Ele e Gisèle não se encontrariam novamente até que se sentassem frente a frente no tribunal de Avignon em setembro de 2024.
Naquela época, a história do marido que drogou sua esposa por uma década e convidou estranhos para estuprá-la começou a se espalhar pelo mundo, auxiliada pela decisão incomum e notável de Gisèle de renunciar ao seu anonimato e abrir o julgamento ao público e à mídia.
"Quero que qualquer mulher que acorde uma manhã sem lembranças da noite anterior se lembre do que eu disse", afirmou ela. "Para que nenhuma outra mulher seja vítima da submissão química. Fui sacrificada no altar do vício, e precisamos conversar sobre isso."
Sua equipe jurídica também pressionou com sucesso para que os vídeos gravados fossem exibidos no tribunal, argumentando que eles derrubariam "a tese de estupro acidental" — os homens acusados de participar dos abusos alegam que não pretendiam estuprar Gisèle e que não perceberam que ela estava inconsciente.
"Ela queria que a vergonha mudasse de lado e mudou", disse uma mulher que foi assistir ao julgamento em Avignon em novembro. "Gisèle virou tudo de cabeça para baixo. Não esperávamos uma mulher assim."
A legista Anne Martinat Sainte-Beuve disse que, após a prisão do marido, Gisèle estava claramente traumatizada, mas calma e distante — um mecanismo de enfrentamento frequentemente empregado por sobreviventes de ataques terroristas.
A própria Gisèle disse que é "um campo de ruínas" e que teme que o resto de sua vida não seja suficiente para se reconstruir.
A Sainte-Beuve disse que achou Gisèle "excepcionalmente resiliente": "Ela transformou o que poderia tê-la destruído em força."
Dias antes do início do julgamento, o divórcio dos Pelicots foi finalizado.
Gisèle voltou a usar seu nome de solteira. Ela passou a usar o nome Pelicot no julgamento para que seus netos pudessem ter "orgulho" de serem parentes dela e não vergonha de serem associados a Dominique.
Desde então, ela se mudou para uma vila longe de Mazan. Ela consulta um psiquiatra, mas não toma nenhum medicamento, porque não quer mais ingerir nenhuma substância. Ela continua a fazer longas caminhadas, mas não está mais cansada.
Nos primeiros dias do julgamento, o marido de Caroline, Pierre, prestou depoimento.
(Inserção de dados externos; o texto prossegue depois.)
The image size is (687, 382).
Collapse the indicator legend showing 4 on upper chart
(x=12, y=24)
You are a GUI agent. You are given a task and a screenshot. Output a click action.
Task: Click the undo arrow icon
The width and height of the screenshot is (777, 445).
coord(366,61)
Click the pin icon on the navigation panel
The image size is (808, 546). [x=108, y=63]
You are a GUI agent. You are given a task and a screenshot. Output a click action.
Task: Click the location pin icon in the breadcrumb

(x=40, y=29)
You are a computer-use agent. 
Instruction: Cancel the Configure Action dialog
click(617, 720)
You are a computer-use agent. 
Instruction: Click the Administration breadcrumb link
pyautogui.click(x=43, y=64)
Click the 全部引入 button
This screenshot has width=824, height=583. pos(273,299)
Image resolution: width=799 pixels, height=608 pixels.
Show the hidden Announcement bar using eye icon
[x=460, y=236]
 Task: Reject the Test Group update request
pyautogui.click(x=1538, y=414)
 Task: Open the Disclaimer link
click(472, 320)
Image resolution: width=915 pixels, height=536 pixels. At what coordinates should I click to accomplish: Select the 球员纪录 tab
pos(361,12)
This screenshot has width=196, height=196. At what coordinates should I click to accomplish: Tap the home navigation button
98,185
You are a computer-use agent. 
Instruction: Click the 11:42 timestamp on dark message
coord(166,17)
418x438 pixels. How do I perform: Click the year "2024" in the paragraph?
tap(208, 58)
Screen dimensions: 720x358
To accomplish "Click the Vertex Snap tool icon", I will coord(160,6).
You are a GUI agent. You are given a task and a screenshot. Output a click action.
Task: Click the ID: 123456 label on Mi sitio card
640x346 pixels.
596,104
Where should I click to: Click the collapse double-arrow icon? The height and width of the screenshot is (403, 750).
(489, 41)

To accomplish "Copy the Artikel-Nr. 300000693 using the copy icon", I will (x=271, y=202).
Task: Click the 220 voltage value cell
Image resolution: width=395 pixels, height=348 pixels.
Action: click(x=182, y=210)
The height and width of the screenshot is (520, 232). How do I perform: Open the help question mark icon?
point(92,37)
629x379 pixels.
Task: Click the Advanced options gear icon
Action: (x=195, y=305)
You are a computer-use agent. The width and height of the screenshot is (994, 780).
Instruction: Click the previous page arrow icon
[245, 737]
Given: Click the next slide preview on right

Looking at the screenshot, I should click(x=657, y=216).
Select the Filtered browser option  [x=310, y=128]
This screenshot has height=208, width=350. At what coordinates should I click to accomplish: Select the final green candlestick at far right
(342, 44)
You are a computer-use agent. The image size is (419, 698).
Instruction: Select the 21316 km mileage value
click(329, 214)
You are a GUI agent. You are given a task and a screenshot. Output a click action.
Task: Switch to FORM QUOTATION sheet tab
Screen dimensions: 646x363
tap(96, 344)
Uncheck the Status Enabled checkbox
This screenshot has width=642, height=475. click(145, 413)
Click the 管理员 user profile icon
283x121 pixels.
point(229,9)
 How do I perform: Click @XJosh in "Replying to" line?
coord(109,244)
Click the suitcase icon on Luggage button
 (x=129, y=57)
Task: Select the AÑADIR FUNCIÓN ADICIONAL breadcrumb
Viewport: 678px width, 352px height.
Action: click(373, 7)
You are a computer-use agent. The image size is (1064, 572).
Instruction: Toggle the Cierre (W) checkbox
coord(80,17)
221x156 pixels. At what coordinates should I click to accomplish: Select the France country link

Um advogado de defesa perguntou a ele sobre os anos em Mazan, quando Gisèle sofria de perda de memória e seu marido a acompanhava obedientemente a consultas médicas infrutíferas. Como a família não percebeu o que estava acontecendo?
Pierre balançou a cabeça.
"Você está esquecendo de uma coisa", disse ele. "Não dá para imaginar o inimaginável."